«ALMASS Neo» assay solutions

«AL­MASS Neo» ana­lyt­ic­al solu­tions are in­ten­ded for ex­trac­tion of tar­get ana­lytes from new­borns’ peri­pher­al blood samples on stand­ard pa­per test blanks and trans­fer­ring them to the tan­dem mass spec­tro­metry sys­tem. «AL­MASS Neo» ana­lyt­ic­al solu­tions are in­ten­ded to be used to­geth­er with the «AL­MASS Neo» re­agent kit for de­term­in­a­tion of con­gen­it­al meta­bol­ic dis­eases in new­borns by HPLC-MS/MS meth­od.
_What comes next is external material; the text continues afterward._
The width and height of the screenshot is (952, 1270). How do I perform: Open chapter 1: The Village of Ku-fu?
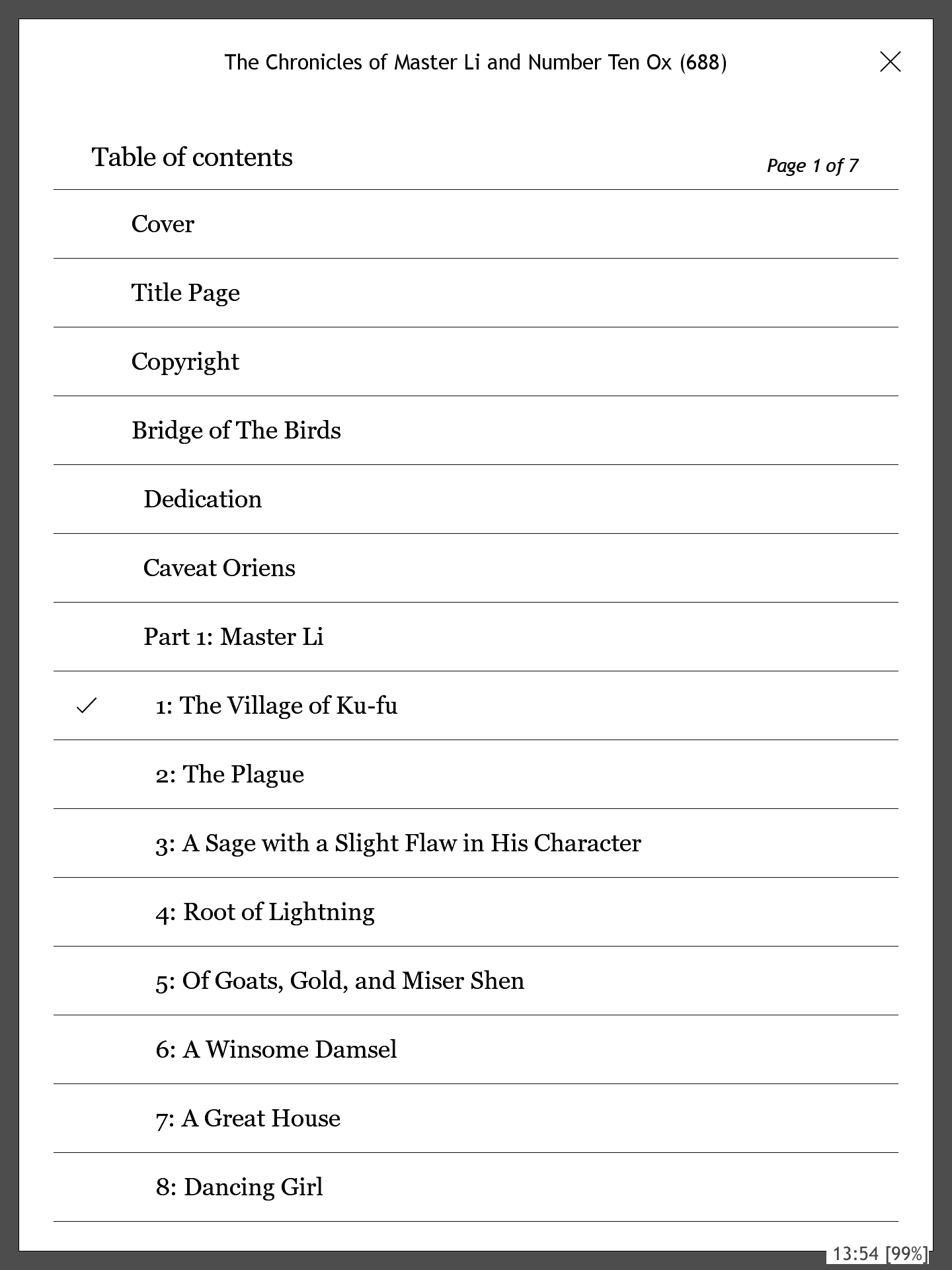[276, 706]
Neonat­al screen­ing is the new­born screen­ing pro­gram for ge­net­ic dis­orders. Hered­it­ary meta­bol­ic dis­eases in­volve the quant­it­at­ive ana­lys­is of a num­ber of mark­ers. The pro­ced­ure be­gins in the ma­ter­n­ity hos­pit­al, where five drops of blood are drawn from the new­born, ap­ply­ing them to a spe­ci­al card, which is then dried. This pro­duces a sample – a Dried Blood Spot – which will be sent for fur­th­er ana­lys­is. Ab­nor­mal mark­er ana­lytes will in­dic­ate meta­bol­ic dis­orders and al­low the iden­ti­fic­a­tion of po­ten­tially sick new­borns. The pan­el of ana­lytes is rep­res­en­ted by amino acids and acyl­car­n­it­ines, with ad­en­osine also ad­ded to the ex­pan­ded­pan­el.

Screen­ing is not lit­erally an «as­say by which a dia­gnos­is can be made quickly and un­am­bigu­ously». Fur­th­er ex­am­in­a­tions are per­formed by oth­er spe­ci­al­ists, ad­di­tion­al tests are pre­scribed, etc.